Directions
Look for the word "Task" in the entries below, then copy every line that has it.

Entries supplied
————————

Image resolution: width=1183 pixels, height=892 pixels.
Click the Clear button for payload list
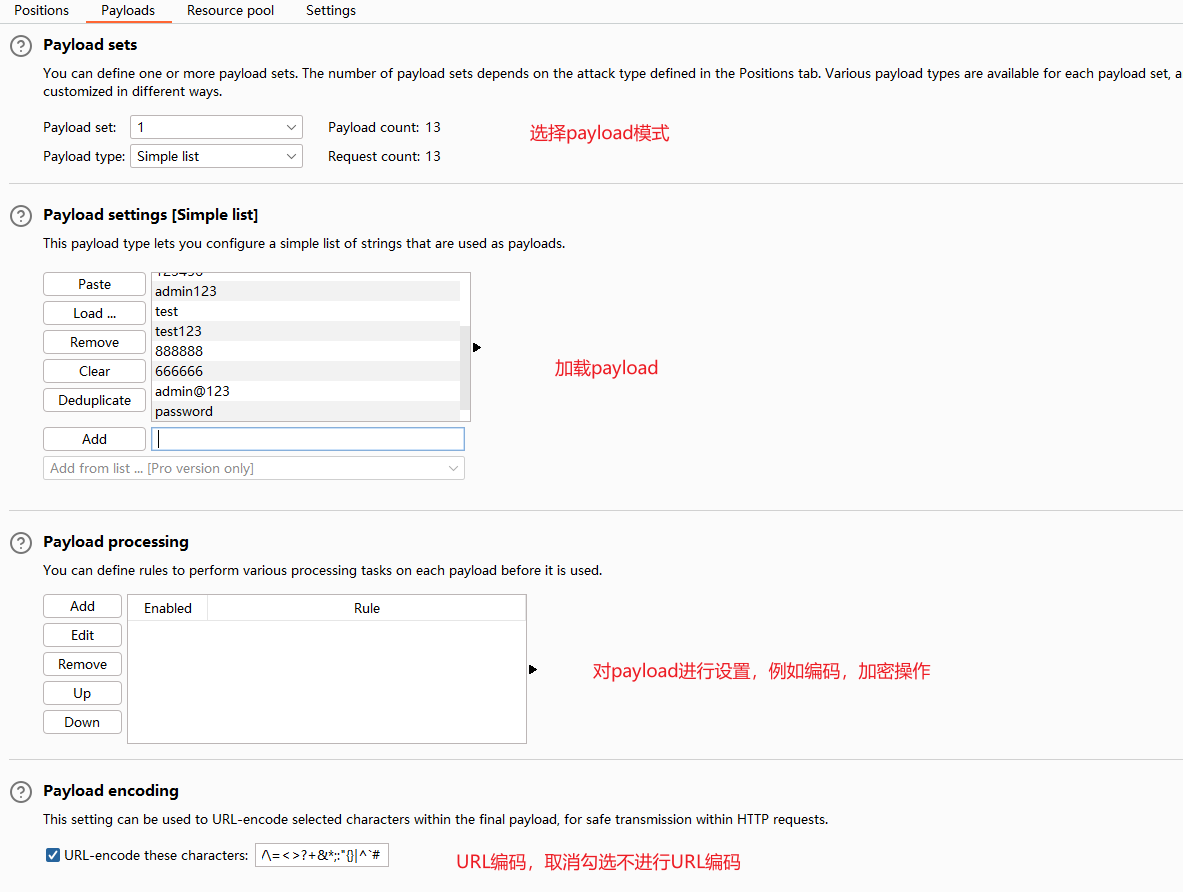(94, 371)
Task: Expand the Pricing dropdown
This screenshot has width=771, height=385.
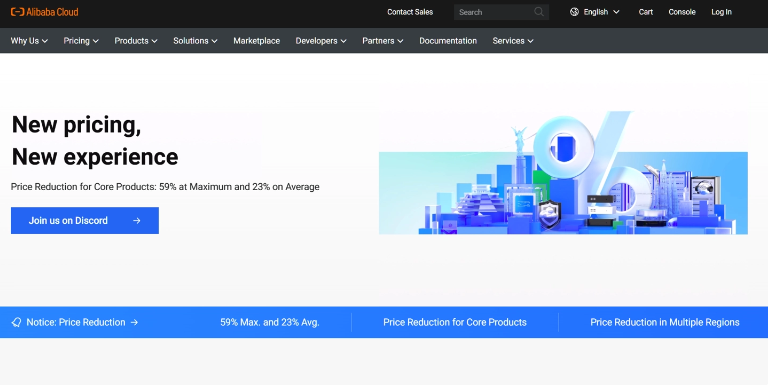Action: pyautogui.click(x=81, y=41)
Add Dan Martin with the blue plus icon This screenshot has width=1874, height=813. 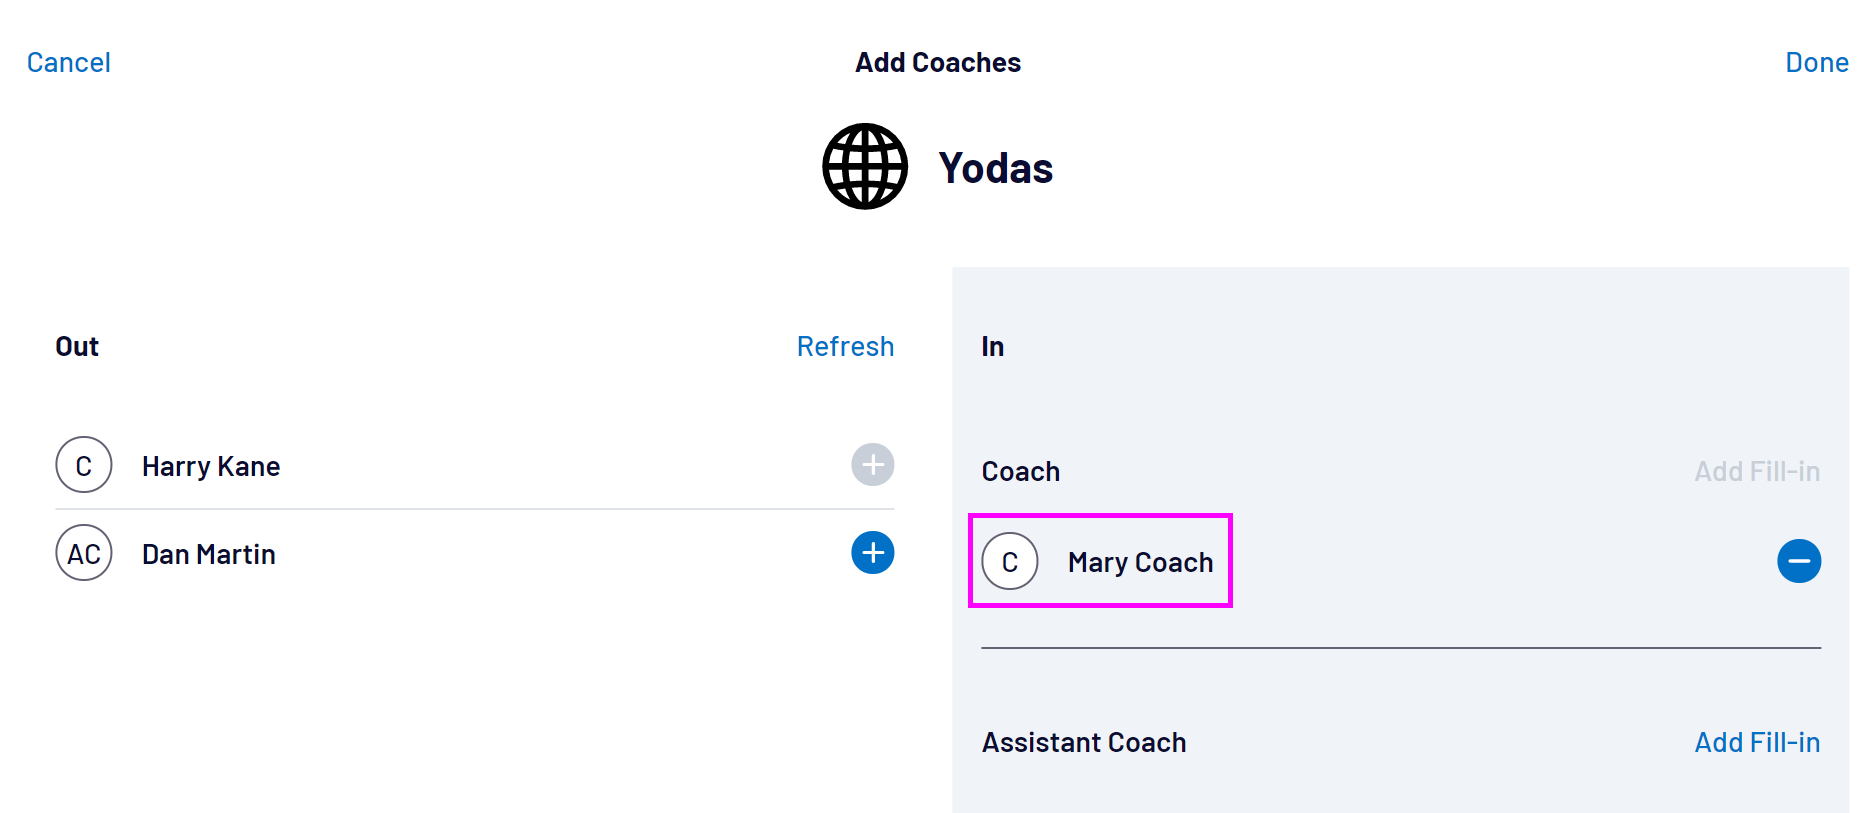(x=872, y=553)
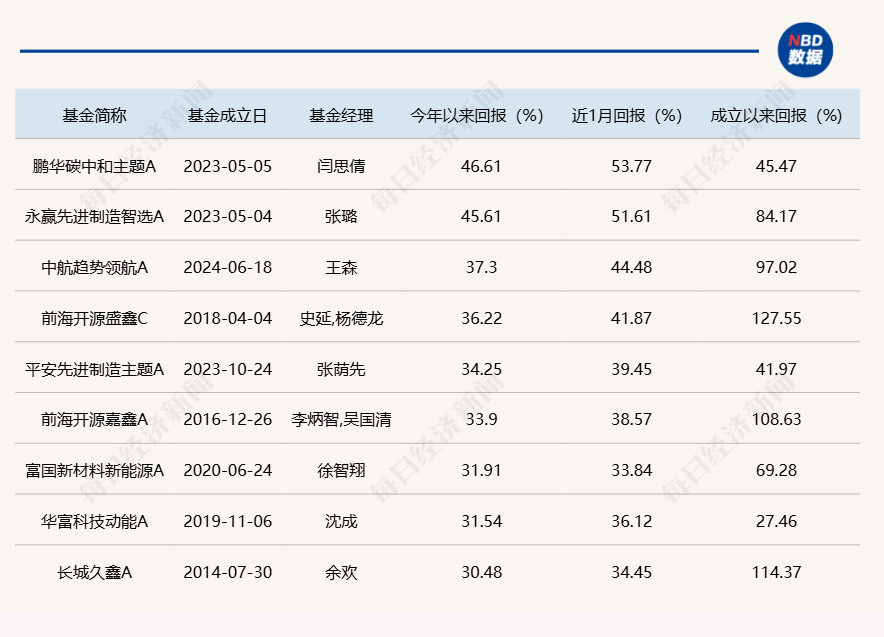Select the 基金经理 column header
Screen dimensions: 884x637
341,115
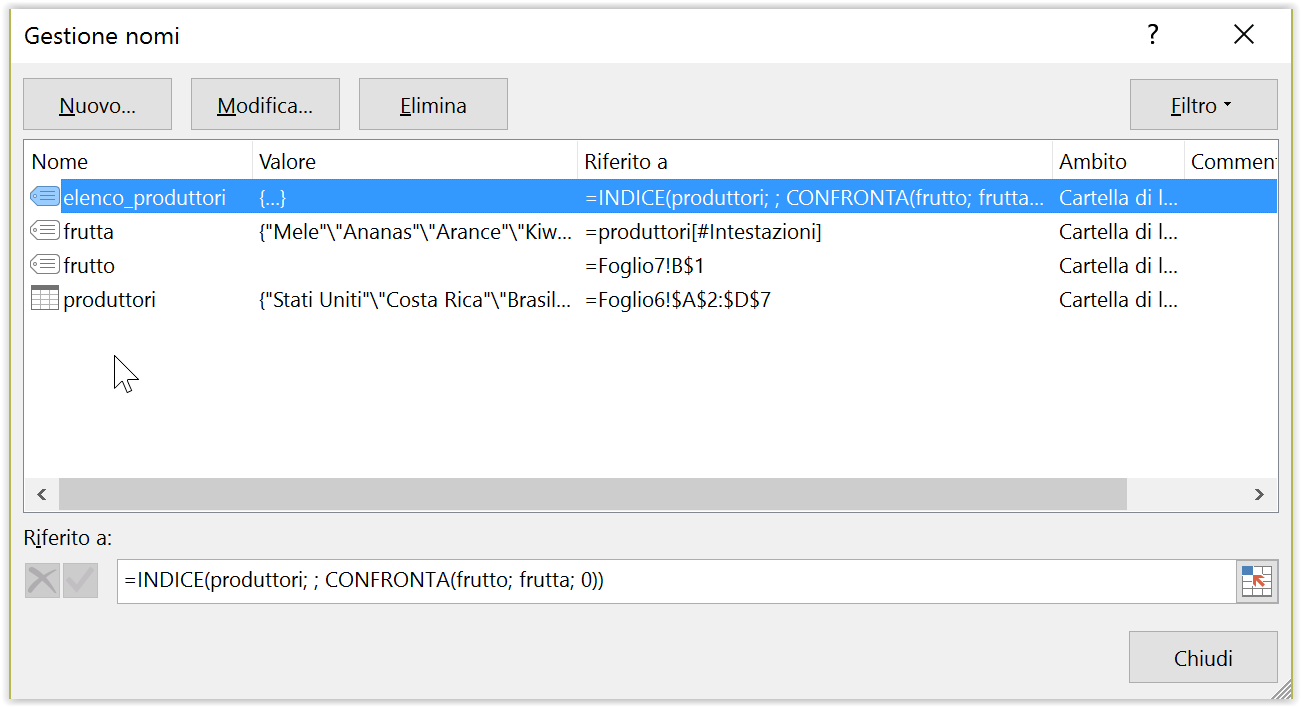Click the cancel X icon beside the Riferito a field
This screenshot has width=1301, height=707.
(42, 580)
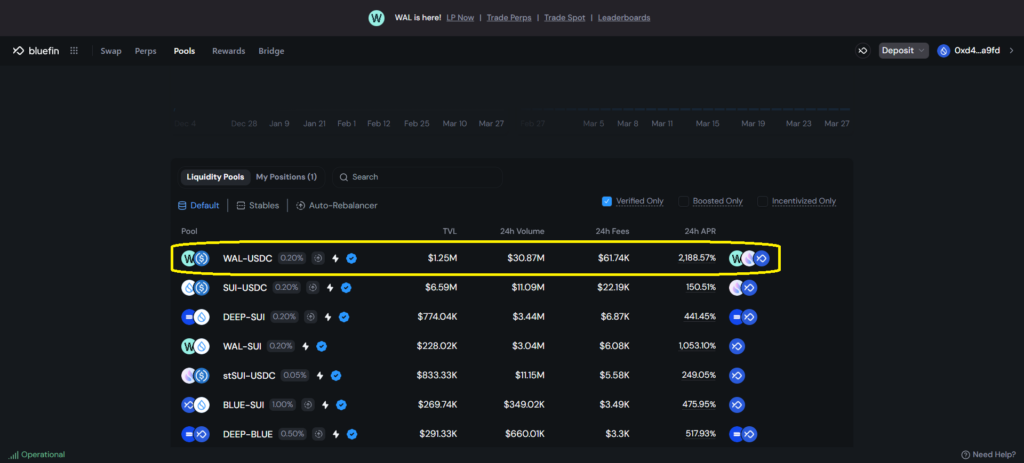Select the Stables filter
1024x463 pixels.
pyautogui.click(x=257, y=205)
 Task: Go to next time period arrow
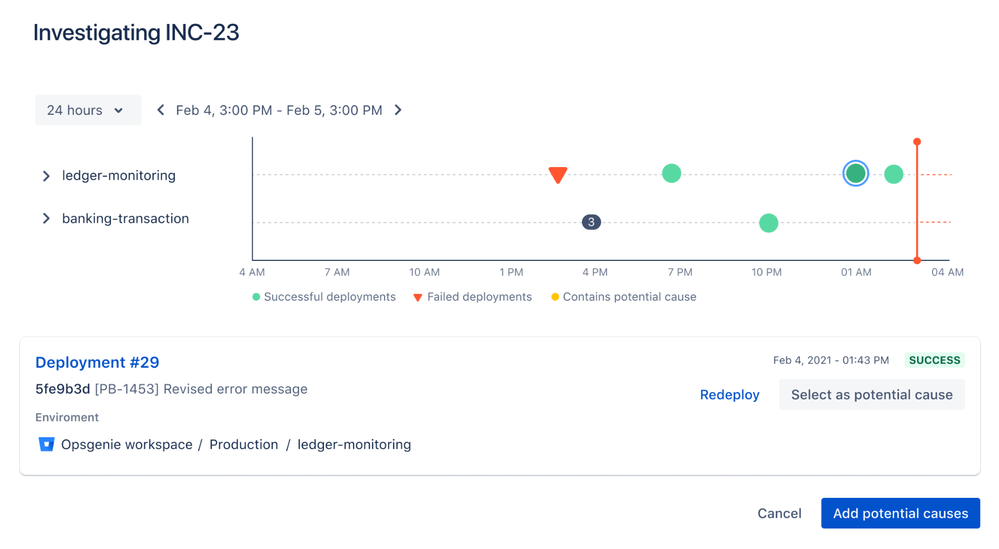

————————

Exercise result
Task: Expand the Pricing dropdown
 Task: Go to next time period arrow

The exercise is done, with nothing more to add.